Former Vancouver city councillor Gordon Price said something this week that I found simultaneously startling and depressing: He doesn't expect to see a rapid transit line along West Broadway to UBC in his lifetime.
To qualify this, the former councillor and former director of TransLink is a ridiculously youthful 62 years old. He's in good shape. He bikes everywhere, and barring some unfortunate genetic time bomb, he should have at least 20, 25 years ahead of him.
But Mr. Price has been through the politics of Lower Mainland rapid transit before. His tenure on council began one year after the Expo Line opened, and ended the same year they cut the ribbon on the Millennium Line. And knowing what he knows about how transit projects are funded, he is, to say the least, pessimistic.
There is no question a rapid transit line along West Broadway to UBC is needed. This week's back-to-school crush is an example: a seasonal occurrence that grows in intensity with every year that passes. When overcrowded double-length articulated buses are leaving a stop every two to four minutes and passing up hundreds of hopeful riders during the morning rush alone, you have an argument for a rapid transit line. Mr. Price estimates that a rapid transit line along Broadway would carry more than 100,000 riders on its first day of service.
Never mind that the Broadway-Commercial hub and the B-Line buses will become even more crowded when the Evergreen Line is finally completed in 2016.
TransLink, meantime, continues to study the situation, with a new report expected out in a few weeks. At last word they were looking at seven options that range from tunneling a rapid transit line all the way to UBC (without that messy and litigious cut-and-cover stuff, except at the stations) to an all-bus option that amounts to little more than beefing up existing bus routes. In between there is something called Bus Rapid Transit, and various combinations of underground and surface-level LRT lines.
But deciding on the specifics of the technology – what we'll actually end up riding – is premature, says Mr. Price.
TransLink is conducting a parallel study aimed at expanding rapid transit in Surrey. The case for rapid transit south of the Fraser is strong: Over the next 30 years, the population of the Lower Mainland is projected to grow by one million people, and much of that growth will occur in Surrey. Surrey also happens to be first in line. "South of the Fraser really has dibs on the next expenditure. What Vancouver says is, well, let's do them both. Translink has money for neither," Mr. Price says. "Until we get that question resolved, we're stuck. We're stuck on a crowded bus."
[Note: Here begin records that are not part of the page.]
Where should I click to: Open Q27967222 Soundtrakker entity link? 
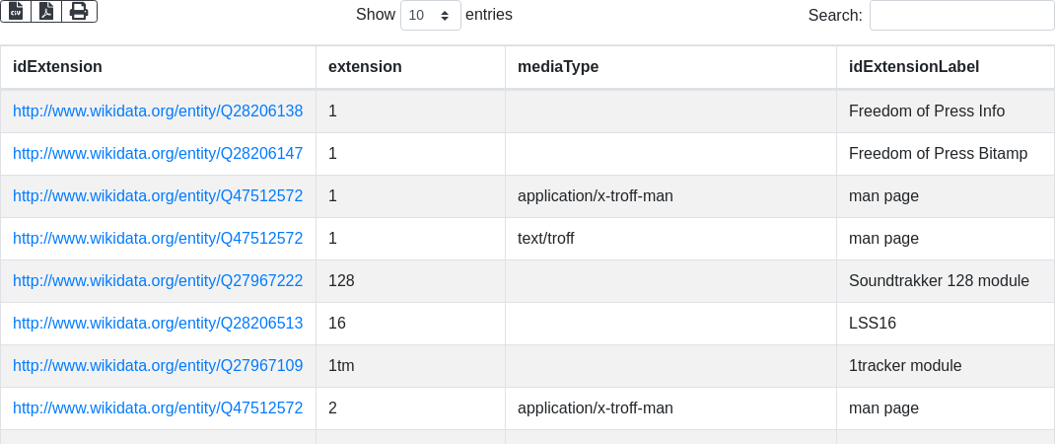click(x=158, y=281)
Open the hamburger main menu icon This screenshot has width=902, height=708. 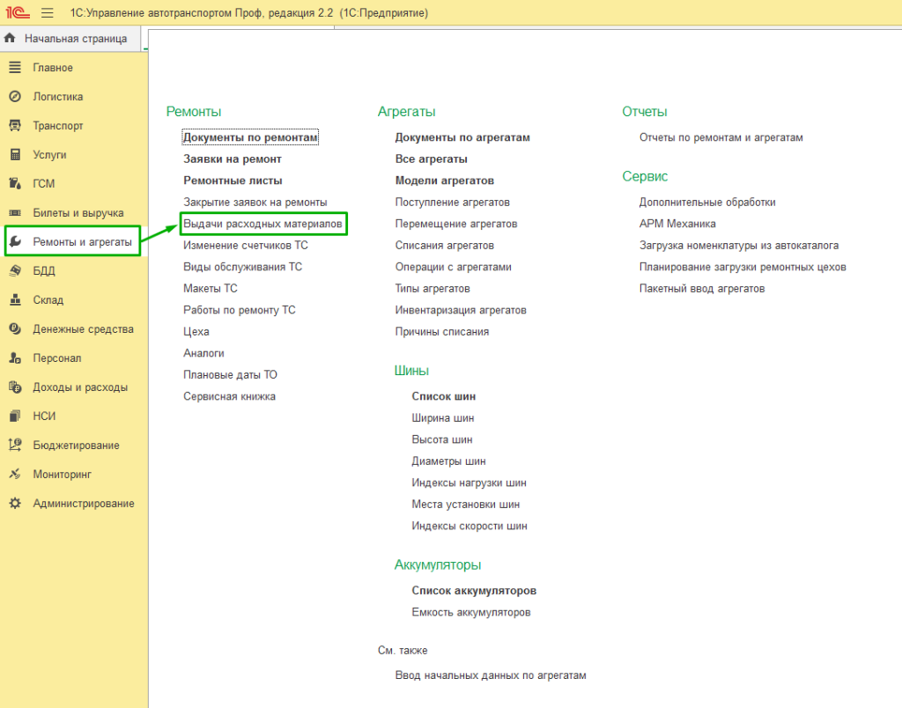[x=48, y=13]
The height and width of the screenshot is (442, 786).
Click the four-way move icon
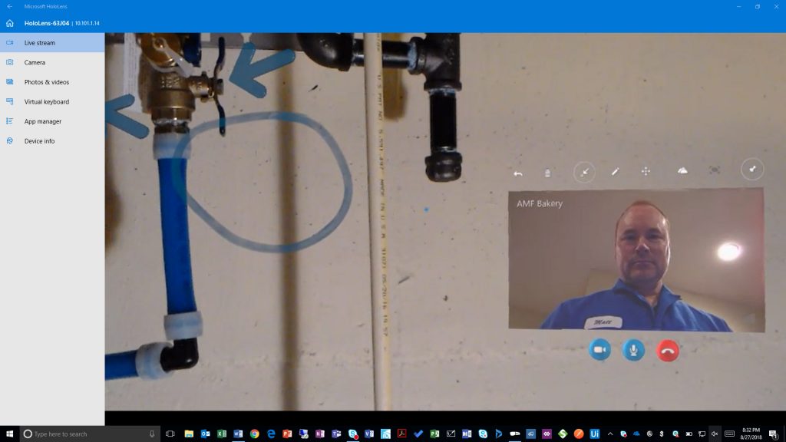[646, 171]
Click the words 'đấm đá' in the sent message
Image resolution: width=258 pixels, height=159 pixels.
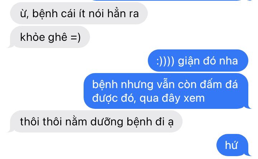(x=219, y=84)
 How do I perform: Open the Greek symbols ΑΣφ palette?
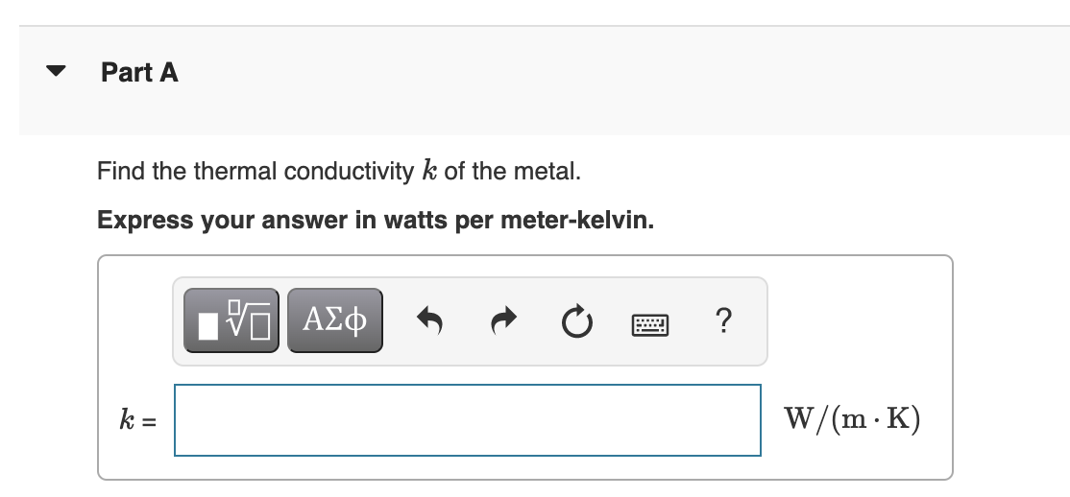click(335, 320)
There are other barriers. "You don't build transit until you're prepared to shape growth and that means density. We're talking about going through West Point Grey here. I imagine the folks there will have something to say about that," Mr. Price says.
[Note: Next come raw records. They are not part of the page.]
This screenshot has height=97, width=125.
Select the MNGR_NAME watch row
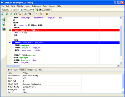44,87
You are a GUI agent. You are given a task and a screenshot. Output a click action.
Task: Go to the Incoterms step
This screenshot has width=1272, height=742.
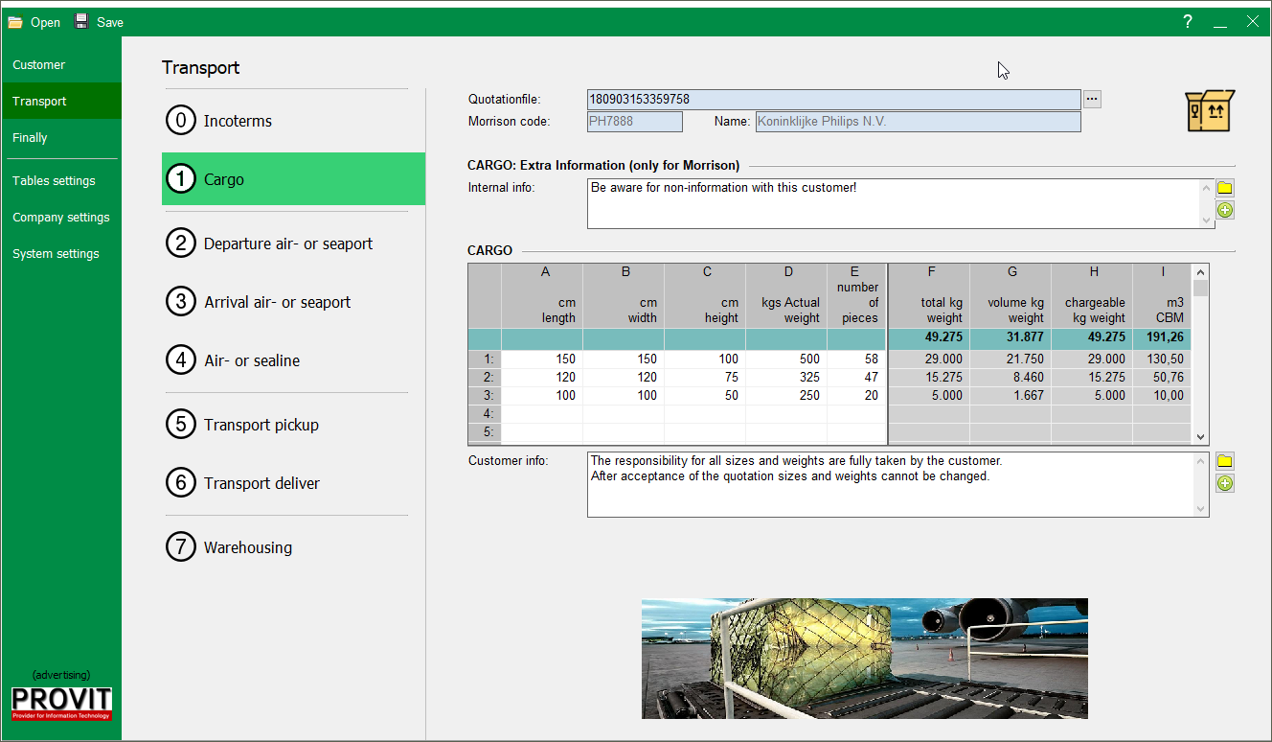tap(238, 121)
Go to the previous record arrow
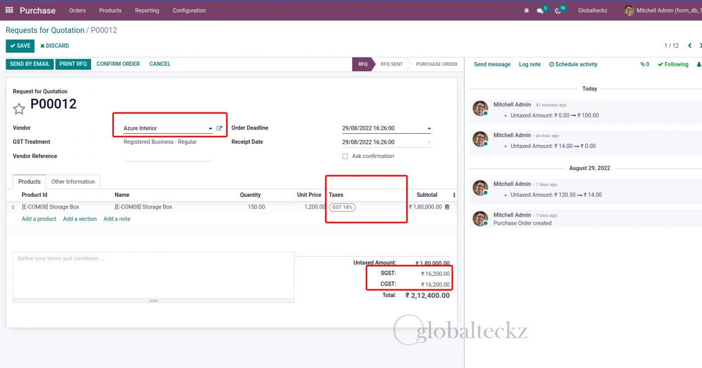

There is also the cautionary tale of the Canada Line to consider.
So finally bringing rapid transit to Broadway is a large and very complicated puzzle – one that requires the co-operation of all levels of government, TransLink, UBC, private partners, business, developers and the public.
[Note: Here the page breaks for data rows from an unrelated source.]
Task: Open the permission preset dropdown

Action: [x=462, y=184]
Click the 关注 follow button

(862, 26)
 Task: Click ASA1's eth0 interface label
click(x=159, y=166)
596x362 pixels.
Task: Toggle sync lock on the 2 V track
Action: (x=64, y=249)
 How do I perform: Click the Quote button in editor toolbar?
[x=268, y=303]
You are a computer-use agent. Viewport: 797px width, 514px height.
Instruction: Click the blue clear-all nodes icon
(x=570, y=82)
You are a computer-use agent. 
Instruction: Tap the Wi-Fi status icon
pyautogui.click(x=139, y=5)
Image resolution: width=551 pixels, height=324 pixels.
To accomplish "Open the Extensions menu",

Getting the players to agree on priorities, routes, technology and most importantly who will pay for it may seem an impossible task.
Where Mr. Price finds a glimmer of hope is in his belief that there is a shift taking place in the business and development community that favours transit. "They've been car-oriented for certainly as long as I've been in politics – that's changed," he says. "I think when you look at the development opportunities along the Broadway corridor, much less what's already there, you can see that a lot of it is driven by the opportunity to make some money, and I'm not going to be against that."
But without some sort of broad consensus, or a coalition ready to put the puzzle pieces together, Gordon Price says he won't be around to see any of it.